What’s the minimum number of retreats needed to guarantee you can identify all K spies? If each retreat costs $1,000 per person, what is the total cost to identify all K spies?
To begin with, let’s assume you know that N = 1,024 and K = 17.

If you claim that the minimum number of retreats is $R$, there are two things you need to prove. For one, you need to describe a strategy that you can prove always finishes in at most $R$ retreats (or at least, prove that such a strategy exists). But you also need to prove that every strategy requires at least $R$ retreats in the worst case.

For the setting of $N = 1024$, $K = 17$ we will prove that any succesful strategy requires at least $122$ retreats in the worst case, and we will describe a strategy that is guaranteed to finish in at most $131$ retreats. It is possible that there are solutions that require a number of retreats less than $131$ (but still at least $122$), and I would be excited to see them, especially if there is some underlying principle behind them.

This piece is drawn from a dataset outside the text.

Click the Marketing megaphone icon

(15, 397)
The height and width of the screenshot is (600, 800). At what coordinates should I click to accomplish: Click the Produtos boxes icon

For general $N$ and $K$, will show any strategy requires at least $\newcommand{\ceil}[1]{\lceil #1 \rceil} \ceil{\log_2 \binom{N}{K}}$ retreats, and our strategy will use at most $K - 1$ retreats beyond that; that is, our strategy is guaranteed to find the spies in at most $\ceil{\log_2 \binom{N}{K}} + K - 1$ retreats.

A point of inspiration: Guess my number. And, a lower bound.

The classic game Guess my number is essentially a simpler version of the spy puzzle (actually, it's equivalent to the $K = 1$ case). I'm thinking of a number between $1$ and $100$, and you try to figure it out by asking yes-no questions. You want a strategy that is guaranteed to finish in as few questions as possible.

A standard first question is "Is your number between $1$ and $50$?" This is a good question, because you make good progress whether the answer is yes or no — either way, the number of possibilities cuts down from $100$ to $50$. Compare that to the narrower question "Is your number between $1$ and $10$?" If the answer to this question is yes, you are in good shape, because you've really narrowed down the possibilities. But in the worst case, the answer is no, and there's still $90$ options for my number.

The best strategy is to always ask questions that apply to half of the remaining possibilities. The first question cuts the possibilities from $100$ down to $50$, the second from $50$ to $25$, the third from $25$ to $12$ or $13$, and so on, until after at most $7$ questions, you know what my number is.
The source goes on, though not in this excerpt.